フロリダはこれまでサンフランシスコ在住のオーナーの元にあったが、現在はミラノのコラード・ロプレストが所有している。イベント参加にあたっては、ロプレスト邸のあるミラノからトリノまで自走でやってきたが、その途中では、豪雨に見舞われたそうだ。
 
世界中から数々に逸品がトリノに集まったことで、優勝トロフィーをかけて熾烈な戦いが行われた。カロッツェリアの手になる幻想的ボディを持つヴィンティッジカーや、ジム・グリッケンハウスのエンツォベースのフェラーリP4/5、ピックアップトラックボディを持つ1992年フィアット・チンクエチェント、1980年にピニンファリーナ社50周年記念のために製作されたワンオフのフェラーリ・ピニン・サルーンなどだ。ピニンファリーナのファクトリー・ミュージアムからは、ナッシューヒーレーのプロトタイプ、カンビアーノやセルジオといった最近のコンセプトカーなども展示された。
 
ジーノ・コーエン所有の1947年チシタリア202には、最も優雅な車としてボヴェット賞が送られ、またアン・リーとボブ・リーが出品した1952年フェラーリ212インテル・カブリオレには、パオロ・ピニンファリーナ自身が選定したチェアマン賞が贈られた。これは、リー家との長期に渡る交友関係に加え、フェラーリとピニンファリーナのコラボレーションの始まり特徴付けるものであったことが受賞理由だった。

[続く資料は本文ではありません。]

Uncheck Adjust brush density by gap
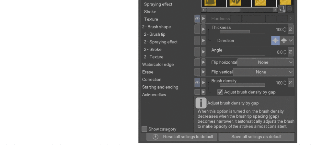 (220, 92)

初代ピニンファリーナの孫に当たるパオロ・ピニンファリーナ社長は、「当社の歴史における主役の三世代であり、ピニンファリーナ・ファミリーの趣に一番近いと私が感じるこの車に賞を贈ることを喜んでいます。選定の審査基準は審美眼にもよりますが、主には車自体が発する情熱によるものです」と語った。
 
メインイベントのパルコ・ヴァレンティーノ・サローネ&グラン・プレミオのフィナーレは、パレードで締めくくられた。マッシモ・ダツェリオ大通りからヴェナリア宮殿まで、トリノ中心地の交通が14kmにも渡って封鎖され、何百台ものクラシックカー、スーパーカー、ショーカーがパレードを行った。



主催者らは、トリノの豊かな自動車産業の伝統を世界中にアピールする機会になると、このようなイベントを良い機会だと捉えている。